Expect considerable growth divergence in FY2024:  Gap between leaders and laggards will widen in FY2024. Among Tier 1, TCS and Infosys offer a full suite of services, robust delivery and excellence in multiple digital competencies. Both are well-positioned in cost take-out deals and will likely emerge net gainers in vendor consolidation exercises. HCLT is confident of industry-leading services growth in FY2024 aided by healthy deal win and a good order book. We expect TCS, Infosys and HCLT (services) to perform better than industry growth in FY2024. Wipro and TM are vulnerable.

Cost take-out deals entering pipeline; both mid-tier and Tier 1 have plays: Discretionary spend is slowing down and so is the flow of smaller projects that was a key driver of growth for the industry in FY2022 and FY2023. Cost take-out deals are increasing in the deal pipeline but they tend to have a higher tenure, longer deal cycles and longer time to ramp up – essentially slower revenue conversion. Mid-tier IT can address a few cost take-out themes ranging from simple offshoring to complex IT operating model transformation deals in areas where they have strong domain understanding, capabilities and client relationships. Tier 1 IT is better-positioned in larger and more broad-based cost take-out programs that require strength in multiple domains and services, a global delivery model and ability to offer competitive pricing across a whole range of competencies. A deep recession can see more such deals being signed but that is not the base case currently.

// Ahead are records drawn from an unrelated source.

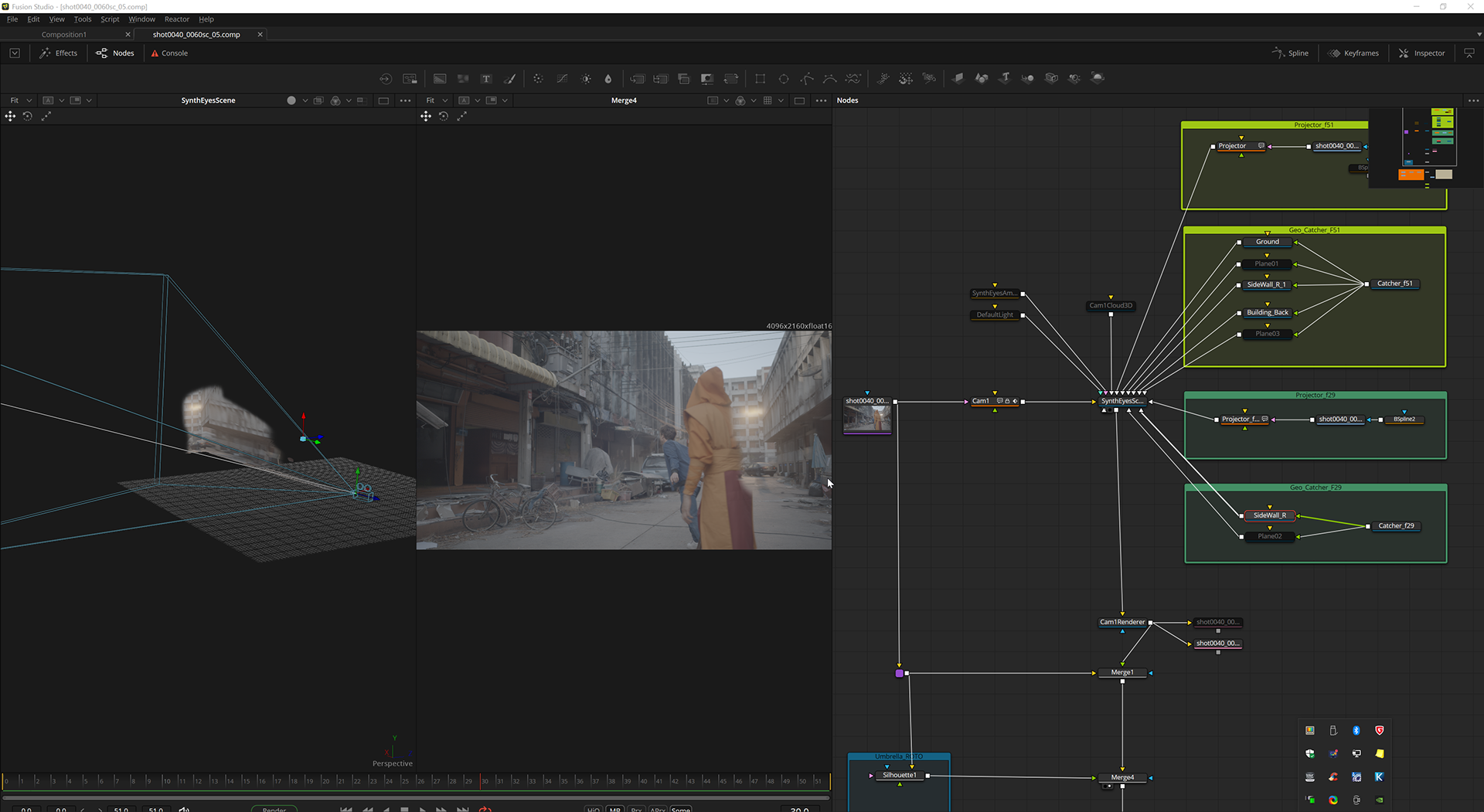Open Merge4 viewer options three-dot menu
Screen dimensions: 1484x812
click(821, 100)
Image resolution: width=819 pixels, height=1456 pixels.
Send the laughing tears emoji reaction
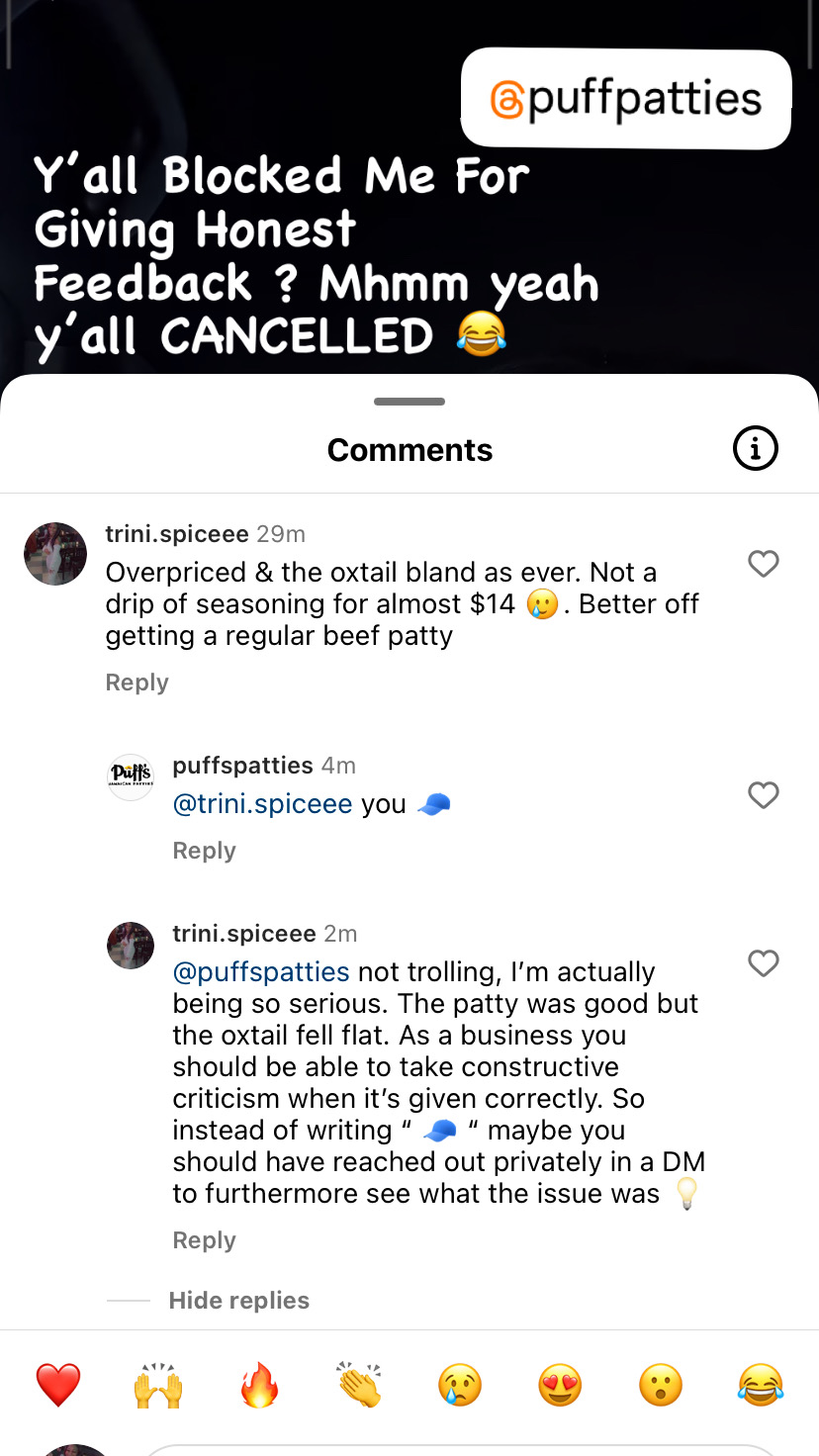pos(761,1384)
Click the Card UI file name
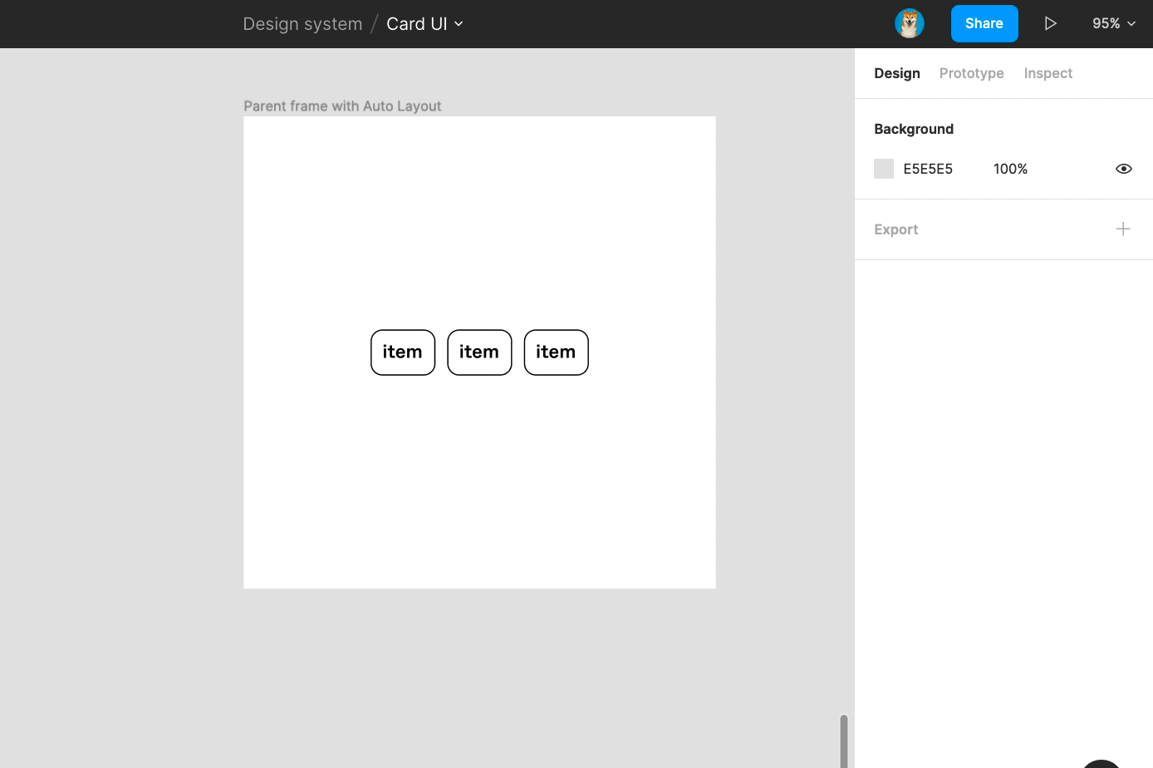 pos(416,24)
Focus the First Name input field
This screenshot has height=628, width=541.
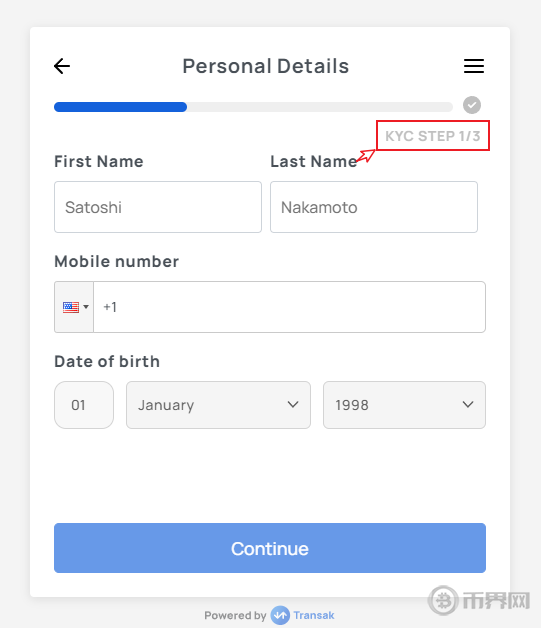pyautogui.click(x=158, y=207)
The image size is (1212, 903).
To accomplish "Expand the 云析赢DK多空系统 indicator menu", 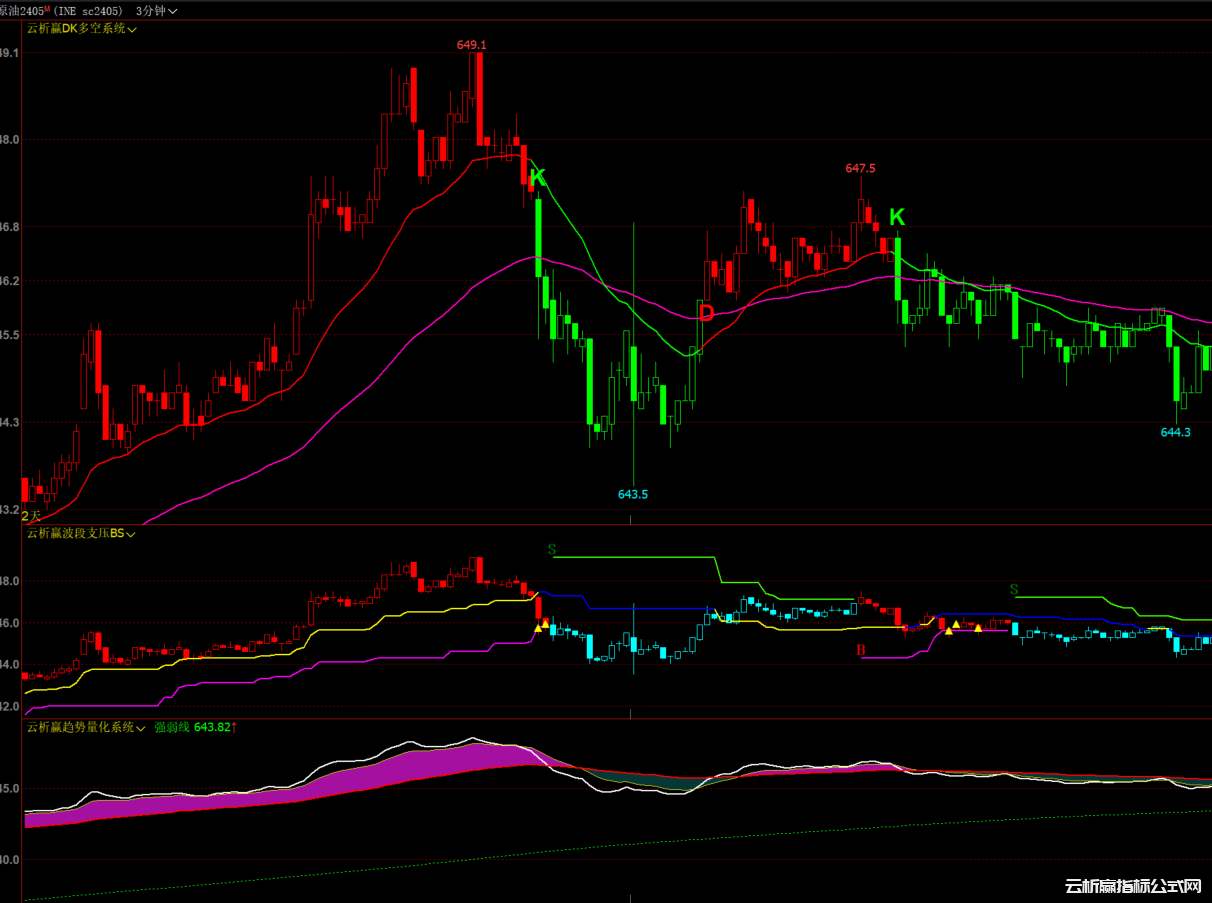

White goods & durables (ICICI Securities)

Steady increase in copper prices: Copper, a key raw material (>35% of raw material cost) is back in inflation zone after remaining in deflation zone over July’22-Dec’22. While it is likely to affect the entire sector, we expect white goods to get impacted the most. Cable and wire companies have raised the prices to pass on the impact.

Other raw materials are still in deflation zone: Other key raw material prices such as aluminium, steel and HDPE have remained in deflation zone. Prices of aluminium, steel and HDPE have declined 16.3%, 1.3% and 7%, respectively YoY in Feb’23.

Margins to inch upwards steadily: We model gross and EBITDA margins to inch upwards YoY as well as QoQ in Q4FY23 with correction in input prices. Freight prices have also corrected with reduction in fuel prices. While we model most companies to increase ad-spend YoY, we believe there is a strong scope to see EBITDA margin expansion of 100-300bps YoY in Q4FY23.